Retour des boutons : l'ascension des commandes physiques dans l'auto
- L'ère du tactile s'éloigne ?
- Un changement imminent : 2026, l'année de la rétrogradation ?
- Pourquoi ce retour aux sources ? la sécurité avant tout
- Euro ncap : des exigences renforcées
- Les marques pionnières du retour
- Polestar : l'exemple des constructeurs électriques
- Les voitures les moins affectées par la dévaluation
L'ère du tactile s'éloigne ?
On dit que tout revient.
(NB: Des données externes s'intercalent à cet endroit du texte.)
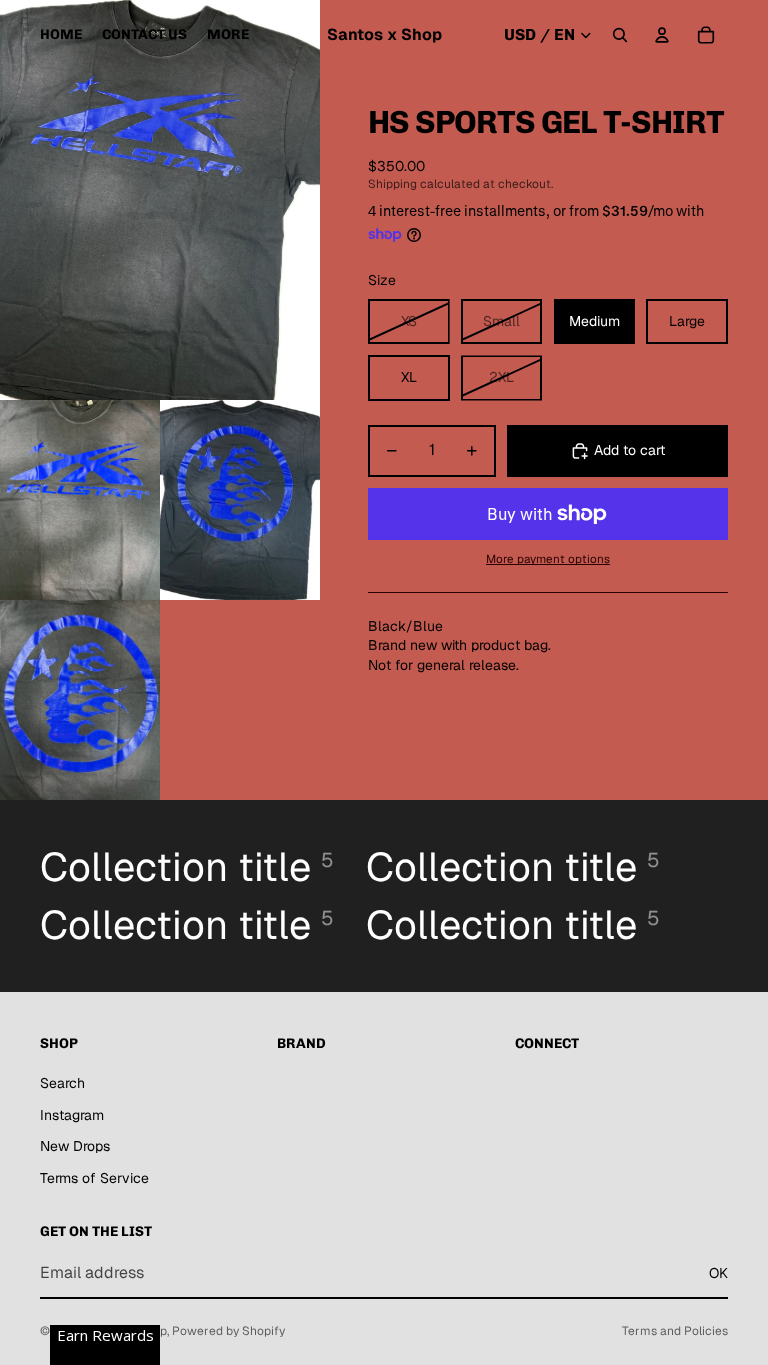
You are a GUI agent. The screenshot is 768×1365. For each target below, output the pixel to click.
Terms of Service (94, 1178)
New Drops (75, 1146)
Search (62, 1083)
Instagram (72, 1115)
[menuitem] (228, 35)
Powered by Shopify (228, 1331)
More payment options (548, 558)
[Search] (620, 35)
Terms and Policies (675, 1331)
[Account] (662, 35)
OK (718, 1273)
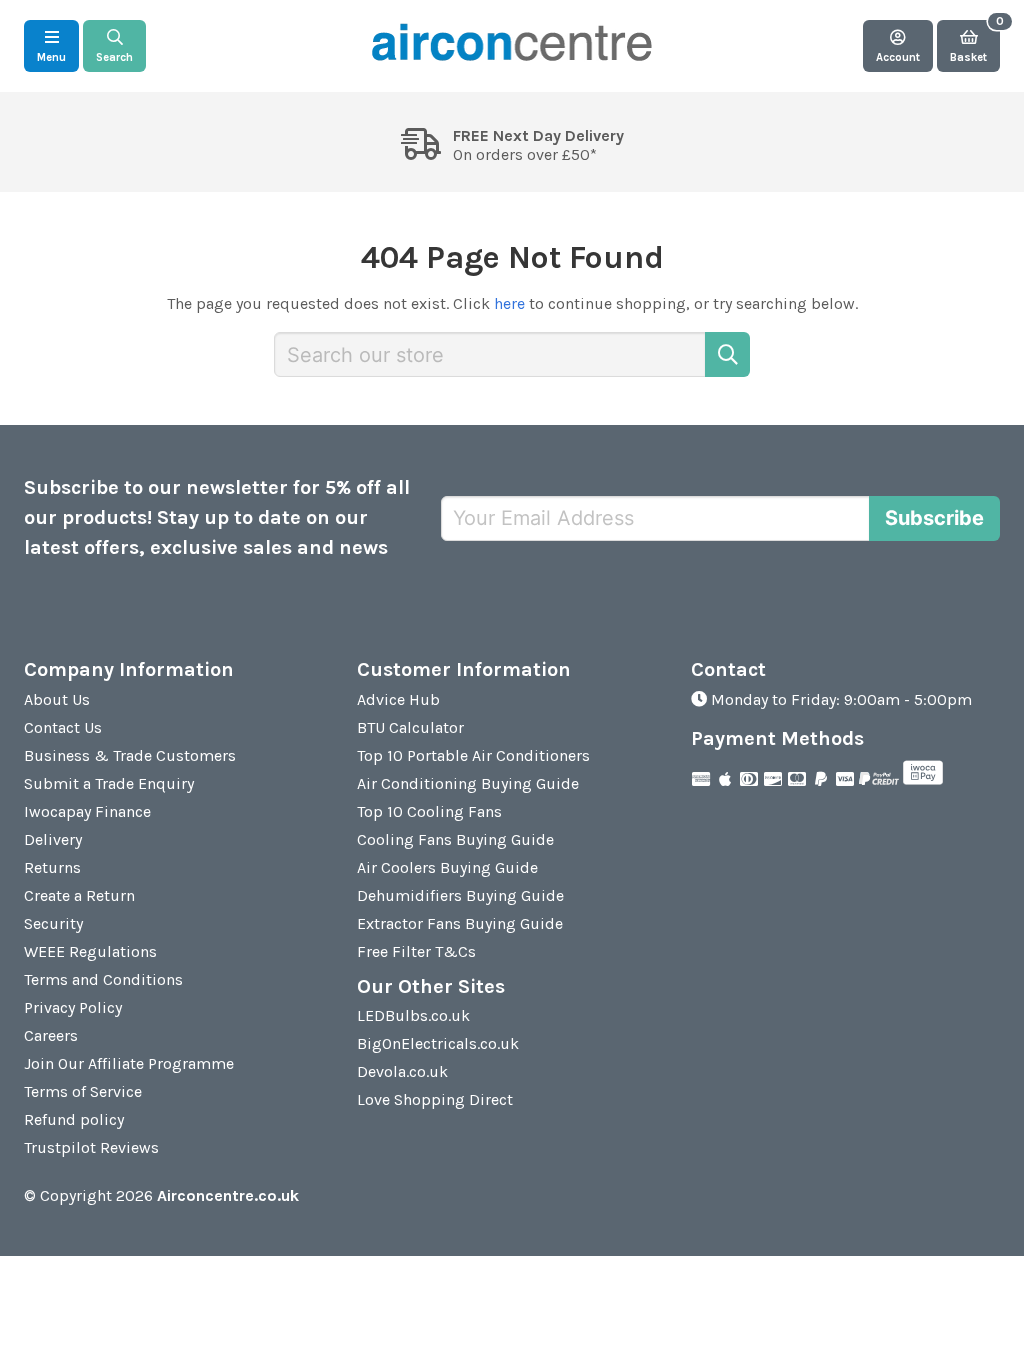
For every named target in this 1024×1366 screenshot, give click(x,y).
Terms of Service (83, 1091)
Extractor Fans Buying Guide (460, 923)
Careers (51, 1035)
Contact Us (63, 727)
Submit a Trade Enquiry (109, 783)
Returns (52, 867)
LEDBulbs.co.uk (413, 1015)
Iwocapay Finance (87, 811)
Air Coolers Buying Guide (447, 867)
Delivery (53, 839)
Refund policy (74, 1119)
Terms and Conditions (103, 979)
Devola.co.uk (402, 1071)
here (509, 303)
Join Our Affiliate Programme (129, 1063)
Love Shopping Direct (435, 1099)
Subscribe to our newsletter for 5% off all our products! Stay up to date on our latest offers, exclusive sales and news (217, 517)
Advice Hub (398, 699)
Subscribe (934, 518)
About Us (57, 699)
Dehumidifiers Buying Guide (460, 895)
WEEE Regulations (90, 951)
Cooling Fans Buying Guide (455, 839)
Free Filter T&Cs (416, 951)
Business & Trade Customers (130, 755)
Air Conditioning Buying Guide (468, 783)
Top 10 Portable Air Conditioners (473, 755)
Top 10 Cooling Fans (429, 811)
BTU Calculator (410, 727)
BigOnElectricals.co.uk (438, 1043)
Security (53, 923)
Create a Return (79, 895)
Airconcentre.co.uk (228, 1195)
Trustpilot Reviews (91, 1147)
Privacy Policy (73, 1007)
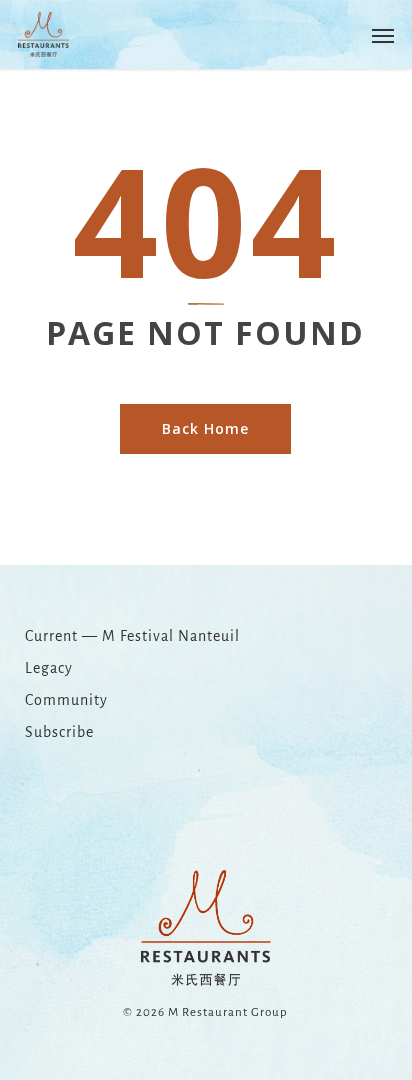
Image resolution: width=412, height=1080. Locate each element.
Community (66, 700)
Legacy (49, 668)
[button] (383, 35)
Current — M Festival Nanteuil (132, 636)
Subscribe (59, 732)
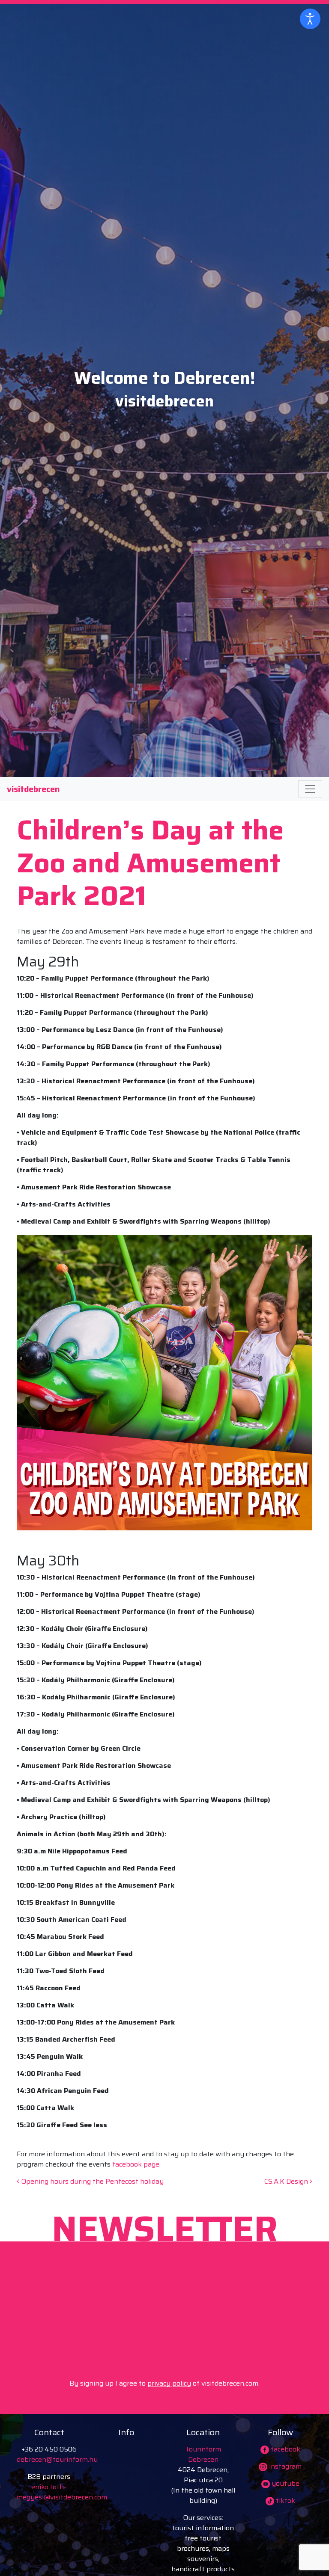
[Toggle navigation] (310, 788)
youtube (284, 2483)
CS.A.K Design (287, 2181)
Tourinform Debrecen (203, 2454)
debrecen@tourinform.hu (57, 2459)
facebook (284, 2449)
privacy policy (169, 2383)
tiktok (284, 2500)
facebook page (135, 2164)
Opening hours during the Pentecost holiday (91, 2181)
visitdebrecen (33, 789)
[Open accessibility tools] (310, 19)
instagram (284, 2466)
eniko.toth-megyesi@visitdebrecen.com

Et cette fois, les constructeurs automobiles pourraient bien se convertir à cette maxime. Plus précisément, concernant les bons vieux boutons physiques. Dans un revirement surprenant, voire inattendu, les écrans tactiles pourraient bien cesser d'être la tendance incontournable qu'ils ont été ces dernières années.

Un changement imminent : 2026, l'année de la rétrogradation ?
L'horizon 2026 semblait indiquer une voie vers la numérisation, les commandes centralisées et les surfaces épurées. Mais les designers automobiles et les organismes de sécurité envisagent un freinage significatif, un retour en arrière. Le retour des boutons physiques sur le tableau de bord des véhicules CarPlay d'Apple pourrait bien marquer cette transition.

Pourquoi ce retour aux sources ? la sécurité avant tout
Plusieurs raisons motivent ce changement. La sécurité routière est primordiale. Les écrans tactiles sont souvent source de distractions. Bien qu'ils puissent sembler pratiques en théorie, la réalité est différente. Des tâches comme la régulation de la climatisation, la lecture de musique ou l'activation de fonctions nécessitent de détourner le regard de la route, plus longtemps qu'en appuyant simplement sur un bouton. Des organismes comme Euro NCAP ont d'ailleurs mis en lumière ce problème.

Euro ncap : des exigences renforcées
Depuis cette année, pour obtenir la note maximale de cinq étoiles aux tests de sécurité, certains contrôles essentiels (clignotants, essuie-glaces, feux de détresse, klaxon) ne peuvent plus dépendre uniquement des interfaces tactiles. Qu'ils soient électriques ou thermiques, les véhicules qui ne respectent pas cette exigence risquent de perdre des points, ce qui pourrait impacter leur commercialisation.

Les marques pionnières du retour
Si la nouvelle est récente, l'idée n'est pas nouvelle. De nombreux constructeurs automobiles avaient déjà commencé à reculer face aux écrans tactiles. Volkswagen, par exemple, a reconnu récemment que trop de fonctions sur écran tactile était une erreur de conception. De nombreux nouveaux modèles de la marque corrigeront cette approche.
Polestar : l'exemple des constructeurs électriques
Même les constructeurs automobiles électriques de niche, comme Polestar, reconfigurent leurs intérieurs pour intégrer davantage d'interrupteurs et de boutons physiques. Cette décision répond aux critiques selon lesquelles les intérieurs minimalistes sont peu pratiques pour un usage quotidien. La technologie ne doit pas seulement être moderne et accessible, mais aussi sûre et confortable. Une simple refonte esthétique ne suffit pas, surtout dans l'industrie automobile.
Les voitures les moins affectées par la dévaluation
Il est intéressant de noter que certains modèles conservent bien leur valeur avec le temps. En effet, les voitures électriques et thermiques traditionnelles perdent moins de valeur que les modèles high-tech. Elles conservent jusqu'à 68% de leur prix d'origine après trois ans. Cela suggère que la simplicité et la robustesse ont encore leur place dans le secteur automobile.